MELBOURNE, Dec 29: Adam Gilchrist’s decision to move states and stay behind the stumps 13 years ago was rewarded on Saturday when he replaced Ian Healy as Australia’s most successful Test wicket-keeper.

Gilchrist, who took four catches in the first innings of the opening Test against India, took another four in the second to overtake Healy’s mark for the most dismissals by an Australian.

The pair had been tied on 395 before Gilchrist caught Wasim Jaffer off Brett Lee to take sole possession of top spot.

His four victims in the second innings of the 377-run victory on Saturday took him to 399 dismissals, just behind South Africa’s Mark Boucher, who holds the world record with 406.

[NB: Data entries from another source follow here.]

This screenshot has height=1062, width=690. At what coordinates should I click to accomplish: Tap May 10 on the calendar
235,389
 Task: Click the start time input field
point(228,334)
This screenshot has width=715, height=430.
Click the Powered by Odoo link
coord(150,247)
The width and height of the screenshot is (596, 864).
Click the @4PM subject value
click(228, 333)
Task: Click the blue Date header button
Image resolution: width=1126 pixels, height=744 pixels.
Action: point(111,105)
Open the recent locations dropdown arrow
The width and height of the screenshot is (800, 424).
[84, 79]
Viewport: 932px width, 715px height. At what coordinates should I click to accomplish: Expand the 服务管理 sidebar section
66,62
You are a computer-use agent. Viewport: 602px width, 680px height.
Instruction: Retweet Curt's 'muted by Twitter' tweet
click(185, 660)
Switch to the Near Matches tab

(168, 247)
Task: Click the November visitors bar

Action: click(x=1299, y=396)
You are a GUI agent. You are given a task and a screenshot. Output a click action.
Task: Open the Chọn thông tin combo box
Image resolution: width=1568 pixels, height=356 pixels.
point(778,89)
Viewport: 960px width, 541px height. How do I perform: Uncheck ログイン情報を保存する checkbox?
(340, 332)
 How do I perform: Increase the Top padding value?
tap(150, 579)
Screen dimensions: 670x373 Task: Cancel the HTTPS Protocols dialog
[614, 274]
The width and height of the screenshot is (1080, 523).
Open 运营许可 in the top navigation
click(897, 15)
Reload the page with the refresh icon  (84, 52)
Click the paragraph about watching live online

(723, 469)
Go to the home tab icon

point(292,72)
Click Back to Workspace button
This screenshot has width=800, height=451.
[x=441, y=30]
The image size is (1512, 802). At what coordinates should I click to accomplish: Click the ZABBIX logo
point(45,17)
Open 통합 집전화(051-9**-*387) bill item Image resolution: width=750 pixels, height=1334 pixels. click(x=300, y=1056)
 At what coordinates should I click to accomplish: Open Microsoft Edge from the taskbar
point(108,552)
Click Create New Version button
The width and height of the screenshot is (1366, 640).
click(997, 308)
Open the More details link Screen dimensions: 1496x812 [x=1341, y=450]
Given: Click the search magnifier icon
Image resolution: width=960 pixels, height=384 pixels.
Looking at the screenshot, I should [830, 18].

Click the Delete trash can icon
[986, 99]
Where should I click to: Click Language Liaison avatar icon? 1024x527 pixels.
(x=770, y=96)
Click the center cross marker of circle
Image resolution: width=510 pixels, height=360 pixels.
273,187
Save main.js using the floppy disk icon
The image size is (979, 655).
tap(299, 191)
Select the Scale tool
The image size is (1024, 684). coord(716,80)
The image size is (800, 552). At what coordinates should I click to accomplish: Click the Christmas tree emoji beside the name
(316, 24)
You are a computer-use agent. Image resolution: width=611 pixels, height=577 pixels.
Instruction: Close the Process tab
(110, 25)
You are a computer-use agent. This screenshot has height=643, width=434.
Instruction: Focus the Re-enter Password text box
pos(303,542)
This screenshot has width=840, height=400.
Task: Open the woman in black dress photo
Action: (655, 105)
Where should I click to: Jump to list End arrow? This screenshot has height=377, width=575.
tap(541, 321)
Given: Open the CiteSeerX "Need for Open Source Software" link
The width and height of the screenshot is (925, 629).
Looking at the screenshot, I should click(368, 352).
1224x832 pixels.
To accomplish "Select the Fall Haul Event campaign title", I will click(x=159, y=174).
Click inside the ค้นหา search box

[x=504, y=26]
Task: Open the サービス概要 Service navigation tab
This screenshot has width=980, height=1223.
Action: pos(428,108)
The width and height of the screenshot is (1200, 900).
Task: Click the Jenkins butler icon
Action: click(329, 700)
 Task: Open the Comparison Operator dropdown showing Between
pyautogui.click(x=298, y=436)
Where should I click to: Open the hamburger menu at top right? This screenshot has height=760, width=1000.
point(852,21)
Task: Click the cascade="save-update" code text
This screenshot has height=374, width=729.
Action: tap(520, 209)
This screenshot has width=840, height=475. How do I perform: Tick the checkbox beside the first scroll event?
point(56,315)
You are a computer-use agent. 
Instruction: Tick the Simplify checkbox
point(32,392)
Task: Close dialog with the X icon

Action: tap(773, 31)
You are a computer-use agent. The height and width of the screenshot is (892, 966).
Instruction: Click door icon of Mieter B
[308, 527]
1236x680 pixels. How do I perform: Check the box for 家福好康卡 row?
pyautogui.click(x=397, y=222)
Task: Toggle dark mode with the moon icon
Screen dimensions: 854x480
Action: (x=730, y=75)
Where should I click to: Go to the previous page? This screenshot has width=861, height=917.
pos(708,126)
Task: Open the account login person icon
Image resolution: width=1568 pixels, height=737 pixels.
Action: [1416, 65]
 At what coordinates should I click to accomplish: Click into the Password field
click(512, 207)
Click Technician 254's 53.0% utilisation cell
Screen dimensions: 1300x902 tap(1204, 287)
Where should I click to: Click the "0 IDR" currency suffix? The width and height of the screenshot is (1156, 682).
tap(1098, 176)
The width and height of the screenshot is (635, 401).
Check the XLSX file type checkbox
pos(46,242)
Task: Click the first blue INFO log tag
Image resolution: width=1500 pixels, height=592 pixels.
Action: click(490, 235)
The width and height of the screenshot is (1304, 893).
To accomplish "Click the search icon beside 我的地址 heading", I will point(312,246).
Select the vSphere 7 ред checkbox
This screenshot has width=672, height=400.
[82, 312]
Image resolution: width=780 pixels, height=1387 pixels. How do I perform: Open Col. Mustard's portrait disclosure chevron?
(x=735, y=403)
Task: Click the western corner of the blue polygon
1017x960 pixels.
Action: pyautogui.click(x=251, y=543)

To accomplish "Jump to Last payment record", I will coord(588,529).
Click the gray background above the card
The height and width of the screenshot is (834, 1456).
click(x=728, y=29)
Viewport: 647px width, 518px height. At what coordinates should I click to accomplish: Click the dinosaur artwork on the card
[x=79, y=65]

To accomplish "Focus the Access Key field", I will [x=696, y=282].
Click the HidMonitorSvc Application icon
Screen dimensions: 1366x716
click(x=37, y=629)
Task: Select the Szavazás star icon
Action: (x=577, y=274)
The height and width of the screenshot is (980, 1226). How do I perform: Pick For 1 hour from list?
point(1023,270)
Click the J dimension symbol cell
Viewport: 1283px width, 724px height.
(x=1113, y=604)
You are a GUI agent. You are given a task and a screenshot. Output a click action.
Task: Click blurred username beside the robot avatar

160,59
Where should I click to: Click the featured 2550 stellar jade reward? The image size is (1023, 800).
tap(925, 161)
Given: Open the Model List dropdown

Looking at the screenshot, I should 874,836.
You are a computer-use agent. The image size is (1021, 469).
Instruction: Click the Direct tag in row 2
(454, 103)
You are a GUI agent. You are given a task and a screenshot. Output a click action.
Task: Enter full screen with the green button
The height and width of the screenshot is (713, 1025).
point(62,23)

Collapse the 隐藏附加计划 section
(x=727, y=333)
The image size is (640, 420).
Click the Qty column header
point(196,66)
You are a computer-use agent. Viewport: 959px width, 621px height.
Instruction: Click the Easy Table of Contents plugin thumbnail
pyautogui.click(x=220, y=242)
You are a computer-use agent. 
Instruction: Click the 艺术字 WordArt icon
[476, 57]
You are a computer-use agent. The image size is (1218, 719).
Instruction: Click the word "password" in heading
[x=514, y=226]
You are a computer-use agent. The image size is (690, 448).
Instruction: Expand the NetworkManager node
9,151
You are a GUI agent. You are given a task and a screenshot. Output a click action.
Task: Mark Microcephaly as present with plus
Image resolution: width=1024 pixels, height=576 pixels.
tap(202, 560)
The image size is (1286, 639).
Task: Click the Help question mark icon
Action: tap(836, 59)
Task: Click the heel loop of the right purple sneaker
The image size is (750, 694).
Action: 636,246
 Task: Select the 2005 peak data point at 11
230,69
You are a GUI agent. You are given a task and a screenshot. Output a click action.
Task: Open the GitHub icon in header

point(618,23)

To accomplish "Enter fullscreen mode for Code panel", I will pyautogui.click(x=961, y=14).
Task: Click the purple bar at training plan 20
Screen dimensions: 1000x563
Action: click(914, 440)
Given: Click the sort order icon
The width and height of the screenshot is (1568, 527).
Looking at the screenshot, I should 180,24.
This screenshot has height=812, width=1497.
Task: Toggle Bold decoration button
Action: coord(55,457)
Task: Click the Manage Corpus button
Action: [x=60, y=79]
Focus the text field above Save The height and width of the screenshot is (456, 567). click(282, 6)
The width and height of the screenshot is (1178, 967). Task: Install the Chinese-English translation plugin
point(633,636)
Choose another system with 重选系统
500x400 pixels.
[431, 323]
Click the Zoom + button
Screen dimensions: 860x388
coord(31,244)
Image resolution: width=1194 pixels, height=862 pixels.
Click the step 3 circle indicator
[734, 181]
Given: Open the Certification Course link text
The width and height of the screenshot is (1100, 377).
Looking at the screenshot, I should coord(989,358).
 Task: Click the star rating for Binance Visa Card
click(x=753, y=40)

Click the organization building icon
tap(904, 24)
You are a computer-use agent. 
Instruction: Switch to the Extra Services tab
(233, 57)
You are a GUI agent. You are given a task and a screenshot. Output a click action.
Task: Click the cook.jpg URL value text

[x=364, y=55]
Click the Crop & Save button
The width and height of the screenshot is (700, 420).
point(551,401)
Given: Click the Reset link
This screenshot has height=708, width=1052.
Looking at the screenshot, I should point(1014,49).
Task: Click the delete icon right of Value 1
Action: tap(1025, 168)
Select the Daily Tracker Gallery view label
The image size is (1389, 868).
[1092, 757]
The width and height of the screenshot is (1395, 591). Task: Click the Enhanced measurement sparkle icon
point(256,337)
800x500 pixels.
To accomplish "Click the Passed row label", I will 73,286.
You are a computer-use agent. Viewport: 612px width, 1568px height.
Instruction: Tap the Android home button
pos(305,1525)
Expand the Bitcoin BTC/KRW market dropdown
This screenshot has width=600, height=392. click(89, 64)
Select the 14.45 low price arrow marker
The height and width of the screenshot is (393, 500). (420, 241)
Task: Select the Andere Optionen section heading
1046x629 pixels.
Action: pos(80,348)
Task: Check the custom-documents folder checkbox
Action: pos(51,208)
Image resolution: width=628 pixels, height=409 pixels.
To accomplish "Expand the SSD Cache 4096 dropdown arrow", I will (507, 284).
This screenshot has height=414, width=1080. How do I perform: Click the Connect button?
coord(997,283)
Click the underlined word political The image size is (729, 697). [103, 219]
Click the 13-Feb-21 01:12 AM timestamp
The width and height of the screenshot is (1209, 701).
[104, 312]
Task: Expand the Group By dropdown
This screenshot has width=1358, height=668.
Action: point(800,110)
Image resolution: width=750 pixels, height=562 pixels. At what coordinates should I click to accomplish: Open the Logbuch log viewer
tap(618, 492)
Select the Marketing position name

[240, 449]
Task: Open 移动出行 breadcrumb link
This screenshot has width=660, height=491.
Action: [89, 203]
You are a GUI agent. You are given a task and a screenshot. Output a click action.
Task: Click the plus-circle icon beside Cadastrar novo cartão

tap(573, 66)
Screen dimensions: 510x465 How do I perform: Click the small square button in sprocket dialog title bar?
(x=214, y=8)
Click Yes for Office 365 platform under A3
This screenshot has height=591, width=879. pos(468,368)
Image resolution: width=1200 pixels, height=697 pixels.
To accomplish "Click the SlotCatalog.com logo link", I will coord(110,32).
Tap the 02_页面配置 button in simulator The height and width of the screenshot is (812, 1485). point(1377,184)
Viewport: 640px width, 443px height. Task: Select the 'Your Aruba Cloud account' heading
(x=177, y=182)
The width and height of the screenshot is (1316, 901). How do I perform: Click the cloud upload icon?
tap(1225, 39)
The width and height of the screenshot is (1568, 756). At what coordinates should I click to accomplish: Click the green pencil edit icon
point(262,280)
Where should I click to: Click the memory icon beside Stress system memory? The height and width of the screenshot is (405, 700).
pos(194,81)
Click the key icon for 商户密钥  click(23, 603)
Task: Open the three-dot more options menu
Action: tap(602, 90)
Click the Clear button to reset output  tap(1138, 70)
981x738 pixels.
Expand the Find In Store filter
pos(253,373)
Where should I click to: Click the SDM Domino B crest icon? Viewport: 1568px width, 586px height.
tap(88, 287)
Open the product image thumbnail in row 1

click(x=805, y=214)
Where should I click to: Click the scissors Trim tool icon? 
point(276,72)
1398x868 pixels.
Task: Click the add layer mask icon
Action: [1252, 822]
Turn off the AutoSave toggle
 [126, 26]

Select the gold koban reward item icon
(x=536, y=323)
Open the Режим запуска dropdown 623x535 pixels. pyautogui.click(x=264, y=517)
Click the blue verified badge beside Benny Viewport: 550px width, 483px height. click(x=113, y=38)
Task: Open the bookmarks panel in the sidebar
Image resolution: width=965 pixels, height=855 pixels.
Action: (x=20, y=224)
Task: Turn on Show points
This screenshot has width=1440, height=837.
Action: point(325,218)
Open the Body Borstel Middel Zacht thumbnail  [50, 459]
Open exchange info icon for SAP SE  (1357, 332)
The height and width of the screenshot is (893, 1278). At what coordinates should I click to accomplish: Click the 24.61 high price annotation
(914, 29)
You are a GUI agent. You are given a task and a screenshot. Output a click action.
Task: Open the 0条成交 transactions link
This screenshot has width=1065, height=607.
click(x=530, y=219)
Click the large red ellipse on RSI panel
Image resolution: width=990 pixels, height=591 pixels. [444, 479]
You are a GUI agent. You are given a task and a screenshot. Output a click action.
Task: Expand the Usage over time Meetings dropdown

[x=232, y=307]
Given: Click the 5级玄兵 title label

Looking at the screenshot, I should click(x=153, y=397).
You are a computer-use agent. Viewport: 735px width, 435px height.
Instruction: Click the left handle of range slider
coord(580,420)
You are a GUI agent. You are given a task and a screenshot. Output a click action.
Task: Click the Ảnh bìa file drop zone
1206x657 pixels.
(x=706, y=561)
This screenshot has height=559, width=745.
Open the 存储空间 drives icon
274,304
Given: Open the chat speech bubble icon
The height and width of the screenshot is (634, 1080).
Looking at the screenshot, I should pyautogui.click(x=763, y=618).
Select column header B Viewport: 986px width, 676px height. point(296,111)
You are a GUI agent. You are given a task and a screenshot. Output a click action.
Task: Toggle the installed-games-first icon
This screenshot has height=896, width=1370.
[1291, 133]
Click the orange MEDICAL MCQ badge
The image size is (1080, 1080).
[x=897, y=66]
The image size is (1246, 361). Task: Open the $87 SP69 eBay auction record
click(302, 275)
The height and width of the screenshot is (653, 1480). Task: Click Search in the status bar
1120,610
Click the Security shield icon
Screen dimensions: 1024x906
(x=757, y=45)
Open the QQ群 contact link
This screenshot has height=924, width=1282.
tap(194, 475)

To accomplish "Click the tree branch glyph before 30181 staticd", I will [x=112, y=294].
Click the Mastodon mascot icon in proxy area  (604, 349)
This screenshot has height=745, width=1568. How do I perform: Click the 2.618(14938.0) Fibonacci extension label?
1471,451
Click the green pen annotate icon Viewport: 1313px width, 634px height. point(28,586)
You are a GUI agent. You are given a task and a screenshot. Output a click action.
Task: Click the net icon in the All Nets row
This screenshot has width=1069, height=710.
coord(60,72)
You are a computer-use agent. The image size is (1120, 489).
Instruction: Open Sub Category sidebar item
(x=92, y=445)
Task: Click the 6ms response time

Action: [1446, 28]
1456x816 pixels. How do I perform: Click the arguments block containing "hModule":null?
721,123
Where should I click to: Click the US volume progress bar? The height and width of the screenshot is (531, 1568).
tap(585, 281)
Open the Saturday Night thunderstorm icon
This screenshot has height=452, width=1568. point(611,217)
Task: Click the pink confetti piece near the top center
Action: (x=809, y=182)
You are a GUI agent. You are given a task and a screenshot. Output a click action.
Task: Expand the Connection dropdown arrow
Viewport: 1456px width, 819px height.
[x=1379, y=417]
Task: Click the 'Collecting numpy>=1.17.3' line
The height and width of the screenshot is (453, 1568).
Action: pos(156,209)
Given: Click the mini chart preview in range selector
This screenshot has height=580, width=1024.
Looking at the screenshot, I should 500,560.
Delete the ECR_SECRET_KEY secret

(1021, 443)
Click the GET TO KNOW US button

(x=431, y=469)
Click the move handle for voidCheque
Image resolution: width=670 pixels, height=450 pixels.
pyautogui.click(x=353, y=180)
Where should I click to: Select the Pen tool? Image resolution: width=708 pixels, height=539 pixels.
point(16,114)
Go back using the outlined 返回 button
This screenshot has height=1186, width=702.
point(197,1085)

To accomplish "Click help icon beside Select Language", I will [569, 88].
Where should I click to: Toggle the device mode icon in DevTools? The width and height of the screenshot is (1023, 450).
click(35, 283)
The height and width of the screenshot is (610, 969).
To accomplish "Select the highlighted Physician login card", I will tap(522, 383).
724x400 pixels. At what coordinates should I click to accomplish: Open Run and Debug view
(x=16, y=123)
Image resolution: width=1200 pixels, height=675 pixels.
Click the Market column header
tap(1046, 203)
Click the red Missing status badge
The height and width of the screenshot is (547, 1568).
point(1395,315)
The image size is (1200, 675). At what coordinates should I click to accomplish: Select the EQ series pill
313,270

The 36-year-old will undoubtedly join Boucher as the only members of the 400-club when the second test of the four-match series begins in Sydney on Jan 2.

No other active player has more than 200 wickets.

“I’m just thrilled, really thrilled,” Gilchrist told reporters. “It’s not something I thought would happen.

“You don’t naturally feel your name sits alongside those of (Rod) Marsh (355 dismissals) and Healy.”

“To have done it in 93 Tests is a testament to the quality of fast bowling and spin bowling that I’ve had.

“I’ve had both bases covered there with the world’s best,” he added in reference to the retired Glenn McGrath and Shane Warne.

Gilchrist, however, may never have got the opportunity had he not made a key decision in 1994.

He was considered the second-best wicketkeeper in his native New South Wales and pondered giving up the gloves altogether.

A move to Western Australia gave him an opportunity to concentrate on his glovework and allowed him to blossom into a player that has changed the wicket-keeper/batsman role.

“I had to move states in pursuit of a game for Australia, which you never think you’re going to do,” he said.

“You grow up in a spot and call that home and that’s where you think you’ll always be, so that’s a pretty big decision.

“I also wondering whether to continue wicket-keeping at that time as well, I suggested to Rod Marsh perhaps I should stay in New South Wales and just play as a batsman and he just laughed me off and said ‘no way’.

“Many others would say I should have taken my own advice and just given up the gloves but that’s what I’ve loved and wanted to do.

“We all go through those little waves of rolling emotions and hopefully, if you deal with it well, you’ll come out on top.”